Zu viel Auskunftspflicht bei Jobs auf Großveranstaltungen
Als zu unscharf bezeichnet die Datenschutzbeauftragte auch die Rechtslage in NRW bei der Sicherheitsüberprüfung von Mitarbeitern auf Großveranstaltungen - von Würstchenverkäufern in Fußballstadien bis zum ehremamtlichen Helfer beim Musikfestival: Während alle anderen Bundesländer klar geregelt hätten, welche Selbstauskünfte Jobbewerber hier geben müssen und welche nicht, sei das in NRW ungeregelt.
Die Auskunftspflichten gehen der Datenschützerin meist zu weit. Es müsse klar definiert sein, was eine Großveranstaltung ist, "damit das nicht dem Gutdünken der örtlichen Polizei überlassen bleibt". Innenminister Herbert Reul (CDU) aber habe ihr mal gesagt, dass er eine solche Regelung "nicht für erforderlich halte".
Polizei sollte nicht über Whatsapp kommunizieren
Auch auf einen anderen Punkt habe ihre Behörde das Innenministeriums aufmerksam gemacht - bislang ohne Reaktion: Dass die Polizei intern meist über Whatsapp kommuniziere, sei ein Sicherheitsrisiko. "Das Kernproblem dabei ist, dass Whatsapp die Adressbücher seiner Nutzer ausliest."
Kritik richtete die Datenschutzbeauftragte an die Bundespolitik: Die plane, die Datenschutzaufsicht für Unternehmen bei der Bundesdatenschutzbeauftragten zu bündeln. Gayk hält das für wenig sinnvoll. Bislang waren in jedem Bundesland die jeweiligen Landesdatenschützerinnen für ihre Unternehmen zuständig. Eine Zentralisierung beim Bund sei "weder im Sinne der Bürger und Unternehmen noch im Interesse des Landes".
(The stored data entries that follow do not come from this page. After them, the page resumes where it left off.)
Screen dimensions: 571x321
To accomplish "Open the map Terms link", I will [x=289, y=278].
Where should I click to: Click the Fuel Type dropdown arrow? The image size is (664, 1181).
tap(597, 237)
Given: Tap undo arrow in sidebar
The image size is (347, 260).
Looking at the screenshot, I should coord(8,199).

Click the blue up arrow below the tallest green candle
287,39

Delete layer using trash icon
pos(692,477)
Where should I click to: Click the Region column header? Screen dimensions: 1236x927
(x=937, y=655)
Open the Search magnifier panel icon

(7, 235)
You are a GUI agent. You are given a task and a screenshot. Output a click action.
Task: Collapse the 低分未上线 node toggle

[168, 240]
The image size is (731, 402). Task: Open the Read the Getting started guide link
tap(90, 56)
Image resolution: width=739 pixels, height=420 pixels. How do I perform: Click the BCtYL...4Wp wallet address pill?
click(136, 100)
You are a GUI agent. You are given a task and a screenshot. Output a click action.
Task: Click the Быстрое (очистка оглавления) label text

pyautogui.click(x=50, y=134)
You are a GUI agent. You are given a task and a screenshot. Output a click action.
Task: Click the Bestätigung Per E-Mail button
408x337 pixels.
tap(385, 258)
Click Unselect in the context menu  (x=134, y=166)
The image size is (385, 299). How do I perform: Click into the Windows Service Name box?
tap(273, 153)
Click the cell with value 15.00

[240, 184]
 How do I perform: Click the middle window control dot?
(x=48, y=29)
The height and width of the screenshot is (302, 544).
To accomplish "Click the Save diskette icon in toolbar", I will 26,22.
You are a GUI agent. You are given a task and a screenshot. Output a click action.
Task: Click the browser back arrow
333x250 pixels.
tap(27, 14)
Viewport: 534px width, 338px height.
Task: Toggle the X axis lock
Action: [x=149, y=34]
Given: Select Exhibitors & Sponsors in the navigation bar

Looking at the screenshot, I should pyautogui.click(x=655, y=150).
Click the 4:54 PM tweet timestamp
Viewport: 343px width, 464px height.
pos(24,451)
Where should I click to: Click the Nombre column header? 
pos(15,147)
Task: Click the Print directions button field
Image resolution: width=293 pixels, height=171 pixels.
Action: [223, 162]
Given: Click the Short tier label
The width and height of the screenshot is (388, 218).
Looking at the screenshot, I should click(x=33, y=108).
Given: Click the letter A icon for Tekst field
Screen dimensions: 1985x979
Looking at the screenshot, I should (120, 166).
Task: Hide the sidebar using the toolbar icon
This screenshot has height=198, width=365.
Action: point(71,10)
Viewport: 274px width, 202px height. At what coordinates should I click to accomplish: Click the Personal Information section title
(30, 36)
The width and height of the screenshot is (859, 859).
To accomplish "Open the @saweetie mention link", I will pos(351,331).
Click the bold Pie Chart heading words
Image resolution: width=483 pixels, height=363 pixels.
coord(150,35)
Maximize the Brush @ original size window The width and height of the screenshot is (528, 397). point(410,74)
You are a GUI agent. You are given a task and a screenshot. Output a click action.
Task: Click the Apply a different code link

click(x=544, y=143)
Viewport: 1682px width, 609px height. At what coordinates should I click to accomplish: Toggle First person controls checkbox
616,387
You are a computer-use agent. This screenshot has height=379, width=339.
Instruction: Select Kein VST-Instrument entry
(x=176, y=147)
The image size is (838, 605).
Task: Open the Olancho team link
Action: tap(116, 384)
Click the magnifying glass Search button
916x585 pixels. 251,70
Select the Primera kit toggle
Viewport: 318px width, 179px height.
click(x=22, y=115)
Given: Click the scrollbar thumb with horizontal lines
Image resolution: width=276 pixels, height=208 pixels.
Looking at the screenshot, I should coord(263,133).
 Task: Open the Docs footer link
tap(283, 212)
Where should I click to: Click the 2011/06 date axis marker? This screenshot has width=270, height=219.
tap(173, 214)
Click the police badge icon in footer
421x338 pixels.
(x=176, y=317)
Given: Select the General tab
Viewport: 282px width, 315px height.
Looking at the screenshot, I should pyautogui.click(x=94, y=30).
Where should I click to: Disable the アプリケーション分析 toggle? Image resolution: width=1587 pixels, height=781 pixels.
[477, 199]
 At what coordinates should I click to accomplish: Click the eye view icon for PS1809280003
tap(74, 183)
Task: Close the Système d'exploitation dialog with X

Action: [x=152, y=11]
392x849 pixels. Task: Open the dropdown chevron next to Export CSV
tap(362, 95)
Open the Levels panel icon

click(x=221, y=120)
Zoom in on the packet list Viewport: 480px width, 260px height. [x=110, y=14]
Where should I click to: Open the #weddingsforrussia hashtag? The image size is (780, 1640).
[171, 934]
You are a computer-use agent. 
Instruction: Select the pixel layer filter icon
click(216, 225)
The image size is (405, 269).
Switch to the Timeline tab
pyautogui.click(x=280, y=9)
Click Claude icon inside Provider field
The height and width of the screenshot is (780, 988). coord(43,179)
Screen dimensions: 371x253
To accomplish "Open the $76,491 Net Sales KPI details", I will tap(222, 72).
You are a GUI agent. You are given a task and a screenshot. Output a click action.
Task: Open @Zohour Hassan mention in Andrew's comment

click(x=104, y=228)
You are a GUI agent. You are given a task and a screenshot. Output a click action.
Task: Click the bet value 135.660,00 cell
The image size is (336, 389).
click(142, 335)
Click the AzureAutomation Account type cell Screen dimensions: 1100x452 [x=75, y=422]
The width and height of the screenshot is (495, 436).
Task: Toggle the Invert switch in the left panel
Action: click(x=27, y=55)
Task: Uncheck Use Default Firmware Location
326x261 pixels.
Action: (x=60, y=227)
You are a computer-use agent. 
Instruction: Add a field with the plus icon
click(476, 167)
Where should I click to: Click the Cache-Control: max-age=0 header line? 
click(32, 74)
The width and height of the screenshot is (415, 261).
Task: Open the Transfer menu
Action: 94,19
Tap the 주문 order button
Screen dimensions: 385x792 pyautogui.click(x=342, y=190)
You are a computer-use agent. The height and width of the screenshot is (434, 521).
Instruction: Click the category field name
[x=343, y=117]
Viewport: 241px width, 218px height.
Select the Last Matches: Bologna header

LDI "nicht wie die Axt im Walde"
Kein Unternehmen sei wie das andere, bislang berate die LDI alle Fälle individuell und handele "nicht wie die Axt im Walde". Mit einem Wechsel zu einer Bundesbehörde verlören die Unternehmen diese leicht zugängliche Beratung. "Was sie stattdessen bekommen würden: lange Wege, Anonymität und das Untergehen in der Masse."
Sie hoffe, sagte Gayk, dass die NRW-Landesregierung "nicht auf den Kurs des Bundes einschwenkt".